This trial is active, not recruiting.

Condition malignant ureteral obstruction
Treatments silicone-covered metallic stent, double-j stent
Phase phase 2
Sponsor Asan Medical Center
Start date March 2013
End date August 2014
Trial size 78 participants
Trial identifier NCT01823575, JHS_URST


Malignant ureteral obstruction often necessitates chronic urinary diversion and is associated with high rates of failure with traditional double-J ureteral stents. To overcome drawbacks of the double-J stent, recently, metallic stents have been used to manage for palliative treatment in patients with ureteral obstruction associated with end stage malignant disease. The success rates of metallic stents have been reported to be high and the method proved to be useful in patients with malignant ureteral obstruction. In addition, covered metallic stents have many advantages compared with bare metallic stents, such as lower rate of tissue invasion and higher patency rate.

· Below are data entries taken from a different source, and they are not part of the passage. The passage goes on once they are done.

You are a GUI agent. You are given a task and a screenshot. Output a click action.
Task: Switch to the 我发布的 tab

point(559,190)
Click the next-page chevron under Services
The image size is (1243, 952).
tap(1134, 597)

However, there is little investigation about comparison of clinical efficacy between covered-metallic stents and double-J stents in malignant ureteral obstruction.

Therefore, investigators plan to perform a prospective randomized study to compare clinical efficacy of silicone-covered metallic ureteral stent and double-J ureteral stent in patients with malignant ureteral obstruction.

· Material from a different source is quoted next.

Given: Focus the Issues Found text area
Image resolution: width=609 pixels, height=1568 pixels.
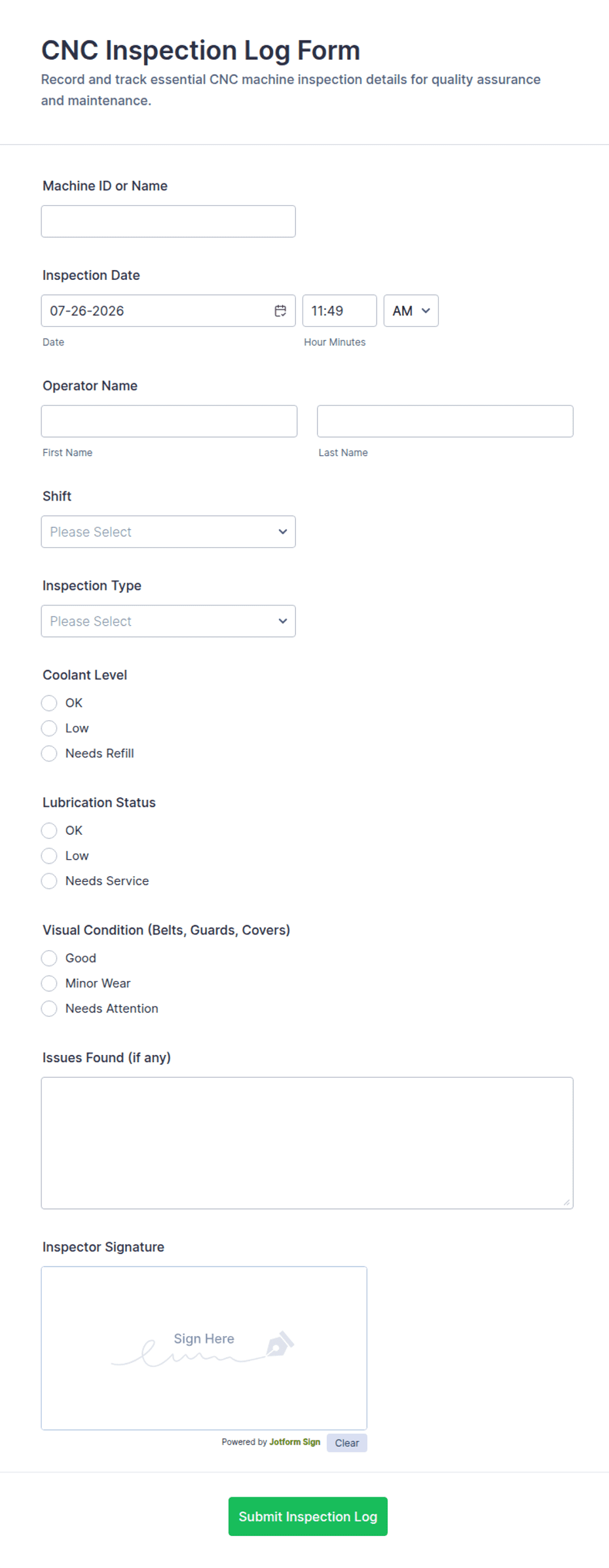Looking at the screenshot, I should click(307, 1143).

United States No locations recruiting
Other countries No locations recruiting

Study Design

Allocation randomized
Endpoint classification efficacy study
Intervention model parallel assignment
Masking open label
Primary purpose treatment
Deployment of a silicone-covered metallic ureteral stent for malignant ureteral obstruction and compare the results with placement of a double-J stent in terms of primary patency rate at 3 month follow-up (primary end point)
silicone-covered metallic stent
deployment of silicone-covered metallic stent for malignant ureteral obstruction as a new therapy as compared with placement of double-J stent as a conventional therapy
(Active Comparator)
Placement of a double-J stent for malignant ureteral obstruction and compare these results to deployment of a silicone-covered metallic stent in terms of primary patency rate at 3 month follow-up.
double-j stent
Placement of double-J stent as a conventional treatment to be compared with a new experimental treatment - deployment of silicone-covered metallic stent

Primary Outcomes

primary patency rate at 3-month F.U.
time frame: 3 month after stent deployment

Secondary Outcomes

Primary patency rate at 6- and 12-month F.U.
time frame: at 6 and 12 months after stent deployment

Eligibility Criteria

Male or female participants from 20 years up to 80 years old.

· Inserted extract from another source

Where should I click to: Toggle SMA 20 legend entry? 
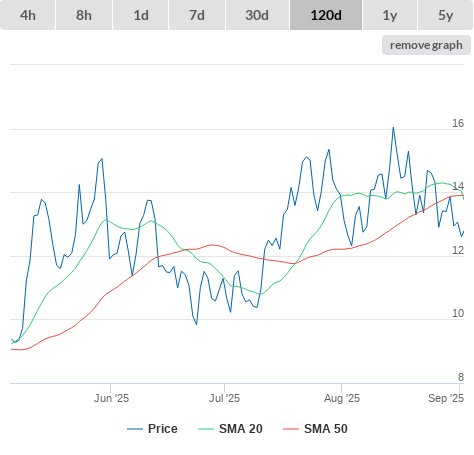[x=230, y=429]
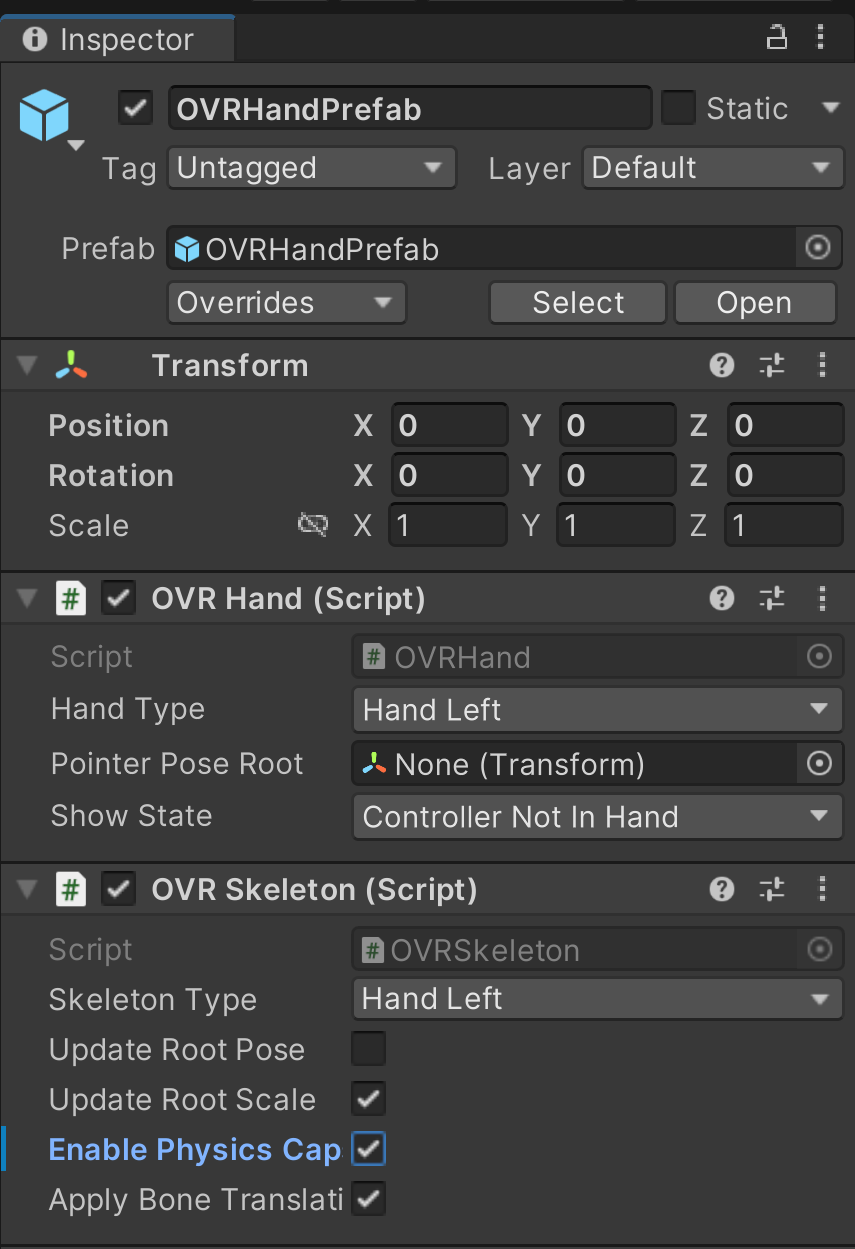Open the Inspector panel's three-dot menu
Image resolution: width=855 pixels, height=1249 pixels.
[820, 38]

Inclusion Criteria: 1. Age 20-80 years 2. Malignant mid- to distal ureteral obstruction by abdominal or pelvic malignancy with overt hydronephrosis documented on CT scans 3. Expected life expectancy more than three months Exclusion Criteria: 1. History of unilateral nephrectomy or bladder reconstruction 2. History of kidney transplantation 3. History of severe allergy to contrast media 4. State of dialysis 5. Performance status - 3 or 4 on ECOG scale

Additional Information

Official title Comparison of the Efficacy of Silicone-covered Metallic Ureteral Stent and Double-J Stent for Malignant Ureteral Obstruction: A Prospective Randomized Controlled Trial Based on Exploratory Research
Trial information was received from ClinicalTrials.gov and was last updated in April 2013.
Information provided to ClinicalTrials.gov by Asan Medical Center.